Step 1: Job creation, input definition, file reading - 7.0

Data Integration Job Examples

author
Talend Documentation Team
EnrichVersion
7.0
EnrichProdName
Talend Big Data
Talend Big Data Platform
Talend Data Fabric
Talend Data Integration
Talend Data Management Platform
Talend Data Services Platform
Talend ESB
Talend MDM Platform
Talend Open Studio for Big Data
Talend Open Studio for Data Integration
Talend Open Studio for ESB
Talend Open Studio for MDM
Talend Real-Time Big Data Platform
task
Design and Development > Designing Jobs
EnrichPlatform
Talend Studio

Procedure

  1. Launch Talend Studio, and create a local project or import the demo project if you are launching Talend Studio for the first time.
  2. To create the Job, right-click Job Designs in the Repository tree view and select Create Job.
  3. In the dialog box displaying then, only the first field (Name) is required. Type in California1 and click Finish.

    An empty Job then opens on the main window and the Palette of technical components (by default, to the right of the Studio) comes up showing a dozen of component families such as: Databases, Files, Internet, Data Quality and so on, hundreds of components are already available.

  4. To read the file California_Clients, let's use the tFileInputDelimited component. This component can be found in the File > Input group of the Palette. Click this component then click to the left of the design workspace to place it on the design area.
  5. Let's define now the reading properties for this component: File path, column delimiter, encoding... To do so, let's use the Metadata Manager. This tool offers numerous wizards that will help us to configure parameters and allow us to store these properties for a one-click re-use in all future Jobs we may need.
  6. As our input file is a delimited flat file, let's select File Delimited on the right-click list of the Metadata folder in the Repository tree view. Then select Create file delimited.

    A wizard dedicated to delimited file thus displays:

    • At Step 1, only the Name field is required: simply type in California_clients and go to the next Step.

    • At Step 2, select the input file (California_Clients.csv) via the Browse... button. Immediately an extract of the file shows on the Preview, at the bottom of the screen so that you can check its content. Click Next.

    • At Step 3, we will define the file parameters: file encoding, line and column delimiters... As our input file is pretty standard, most default values are fine. The first line of our file is a header containing column names. To retrieve automatically these names, click Set heading row as column names then click Refresh Preview. And click Next to the last step.

    • At Step 4, each column of the file is to be set. The wizard includes algorithms which guess types and length of the column based on the file first data rows. The suggested data description (called schema in Talend Studio) can be modified at any time. In this particular scenario, they can be used as is.

    There you go, the California_clients metadata is complete!

    We can now use it in our input component. Select the tFileInputDelimited you had dropped on the design workspace earlier, and select the Component view at the bottom of the window.
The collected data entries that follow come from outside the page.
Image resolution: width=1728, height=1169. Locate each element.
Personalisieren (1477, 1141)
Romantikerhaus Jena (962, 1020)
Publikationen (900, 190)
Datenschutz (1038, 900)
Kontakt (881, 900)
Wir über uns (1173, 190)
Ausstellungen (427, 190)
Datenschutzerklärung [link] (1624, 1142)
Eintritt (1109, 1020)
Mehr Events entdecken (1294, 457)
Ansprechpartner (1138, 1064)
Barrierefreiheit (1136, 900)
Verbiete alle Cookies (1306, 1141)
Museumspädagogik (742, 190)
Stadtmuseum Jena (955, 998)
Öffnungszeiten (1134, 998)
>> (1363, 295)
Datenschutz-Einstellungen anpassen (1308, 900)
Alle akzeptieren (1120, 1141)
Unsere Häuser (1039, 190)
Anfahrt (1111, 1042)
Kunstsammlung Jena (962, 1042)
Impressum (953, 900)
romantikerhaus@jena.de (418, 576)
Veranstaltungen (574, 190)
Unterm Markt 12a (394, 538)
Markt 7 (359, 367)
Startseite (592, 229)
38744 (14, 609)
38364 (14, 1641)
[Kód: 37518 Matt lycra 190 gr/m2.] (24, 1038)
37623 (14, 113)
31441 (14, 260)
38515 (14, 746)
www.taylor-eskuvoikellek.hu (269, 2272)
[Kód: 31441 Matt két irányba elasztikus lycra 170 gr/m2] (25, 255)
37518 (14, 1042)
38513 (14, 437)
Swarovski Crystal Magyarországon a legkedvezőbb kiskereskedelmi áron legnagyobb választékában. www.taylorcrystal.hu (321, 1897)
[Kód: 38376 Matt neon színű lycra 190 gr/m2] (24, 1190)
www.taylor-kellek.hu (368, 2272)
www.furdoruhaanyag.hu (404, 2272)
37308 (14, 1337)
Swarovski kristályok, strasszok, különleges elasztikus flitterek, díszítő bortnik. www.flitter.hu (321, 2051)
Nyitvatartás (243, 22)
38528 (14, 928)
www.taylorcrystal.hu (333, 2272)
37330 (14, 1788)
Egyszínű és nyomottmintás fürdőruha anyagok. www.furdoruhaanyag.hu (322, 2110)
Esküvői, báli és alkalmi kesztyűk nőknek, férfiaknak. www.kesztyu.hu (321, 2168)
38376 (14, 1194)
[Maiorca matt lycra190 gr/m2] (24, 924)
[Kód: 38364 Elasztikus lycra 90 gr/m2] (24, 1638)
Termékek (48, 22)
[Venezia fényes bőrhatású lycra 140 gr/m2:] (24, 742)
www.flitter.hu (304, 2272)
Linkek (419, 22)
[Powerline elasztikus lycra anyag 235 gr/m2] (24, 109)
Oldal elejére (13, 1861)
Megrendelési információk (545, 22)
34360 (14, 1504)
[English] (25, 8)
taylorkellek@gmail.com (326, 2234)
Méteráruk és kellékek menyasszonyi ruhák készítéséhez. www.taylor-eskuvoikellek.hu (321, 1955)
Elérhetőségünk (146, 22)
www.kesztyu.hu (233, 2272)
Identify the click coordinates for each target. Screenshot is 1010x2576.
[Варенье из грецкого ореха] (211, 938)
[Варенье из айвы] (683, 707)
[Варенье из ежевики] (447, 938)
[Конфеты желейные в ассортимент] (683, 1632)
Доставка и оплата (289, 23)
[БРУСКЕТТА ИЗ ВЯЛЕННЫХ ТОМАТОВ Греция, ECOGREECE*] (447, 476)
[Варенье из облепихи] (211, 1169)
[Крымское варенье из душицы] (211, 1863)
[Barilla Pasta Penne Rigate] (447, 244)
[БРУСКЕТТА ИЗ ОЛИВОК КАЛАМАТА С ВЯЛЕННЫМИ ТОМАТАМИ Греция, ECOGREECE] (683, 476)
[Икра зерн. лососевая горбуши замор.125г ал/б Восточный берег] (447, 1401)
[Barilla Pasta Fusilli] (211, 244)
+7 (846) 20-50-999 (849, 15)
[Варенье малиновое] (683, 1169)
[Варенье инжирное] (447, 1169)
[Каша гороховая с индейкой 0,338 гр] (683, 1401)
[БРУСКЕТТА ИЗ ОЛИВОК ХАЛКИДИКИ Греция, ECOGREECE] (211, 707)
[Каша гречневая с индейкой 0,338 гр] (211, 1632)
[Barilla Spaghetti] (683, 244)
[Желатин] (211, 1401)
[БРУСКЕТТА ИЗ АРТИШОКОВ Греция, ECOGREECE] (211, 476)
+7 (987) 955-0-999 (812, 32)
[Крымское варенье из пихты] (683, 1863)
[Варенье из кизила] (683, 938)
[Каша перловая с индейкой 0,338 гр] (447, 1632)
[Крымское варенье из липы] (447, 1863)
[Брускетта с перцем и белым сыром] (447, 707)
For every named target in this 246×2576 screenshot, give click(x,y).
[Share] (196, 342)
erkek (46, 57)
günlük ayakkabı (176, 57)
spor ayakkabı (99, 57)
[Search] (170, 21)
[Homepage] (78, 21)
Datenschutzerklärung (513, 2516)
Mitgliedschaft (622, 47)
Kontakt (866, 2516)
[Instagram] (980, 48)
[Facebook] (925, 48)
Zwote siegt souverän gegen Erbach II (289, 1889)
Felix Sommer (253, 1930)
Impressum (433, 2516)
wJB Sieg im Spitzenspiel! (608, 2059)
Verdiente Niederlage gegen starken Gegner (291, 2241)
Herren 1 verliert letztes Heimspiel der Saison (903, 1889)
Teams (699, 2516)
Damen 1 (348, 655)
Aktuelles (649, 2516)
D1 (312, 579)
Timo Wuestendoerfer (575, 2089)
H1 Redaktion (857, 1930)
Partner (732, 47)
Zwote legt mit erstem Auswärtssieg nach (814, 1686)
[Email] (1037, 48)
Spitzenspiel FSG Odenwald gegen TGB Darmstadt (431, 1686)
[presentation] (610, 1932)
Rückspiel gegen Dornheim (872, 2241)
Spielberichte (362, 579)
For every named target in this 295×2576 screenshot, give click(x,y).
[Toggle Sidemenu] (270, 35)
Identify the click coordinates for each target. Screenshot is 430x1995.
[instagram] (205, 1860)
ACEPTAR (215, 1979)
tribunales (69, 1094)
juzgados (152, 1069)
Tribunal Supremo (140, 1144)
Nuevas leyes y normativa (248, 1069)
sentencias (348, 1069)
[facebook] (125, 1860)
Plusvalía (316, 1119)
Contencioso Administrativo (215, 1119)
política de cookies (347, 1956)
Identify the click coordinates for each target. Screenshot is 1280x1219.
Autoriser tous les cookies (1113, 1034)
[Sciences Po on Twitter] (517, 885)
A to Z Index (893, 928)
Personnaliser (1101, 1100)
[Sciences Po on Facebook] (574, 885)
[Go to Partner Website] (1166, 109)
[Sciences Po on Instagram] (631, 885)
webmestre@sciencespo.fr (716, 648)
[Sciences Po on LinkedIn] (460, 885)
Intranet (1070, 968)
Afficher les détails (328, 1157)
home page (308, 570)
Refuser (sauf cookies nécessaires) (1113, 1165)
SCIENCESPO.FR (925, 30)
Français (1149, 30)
  7. Select the vertical tab Basic settings. In this tab, you'll find all technical properties required to let the component work. Rather than setting each one of these properties, let's use the Metadata entry we just defined.
  8. Select Repository as Property type in the list. A new field shows: Repository, click "..." button and select the relevant Metadata entry on the list: California_clients.

    You can notice now that all parameters get automatically filled out.

    At this stage, we will terminate our flow by simply sending the data read from this input file onto the standard output (StdOut).

  9. To do so, add a tLogRow component (from the Logs & Errors group). To link both components, right-click the input component and select Row > Main. Then click the output component: tLogRow.
  10. This Job is now ready to be executed. To run it, select the Run tab on the bottom panel.
  11. Enable the statistics by selecting the Statistics check box in the Advanced Settings vertical tab of the Run view, then run the Job by clicking Run in the Basic Run tab.

    The content of the input file display thus onto the console.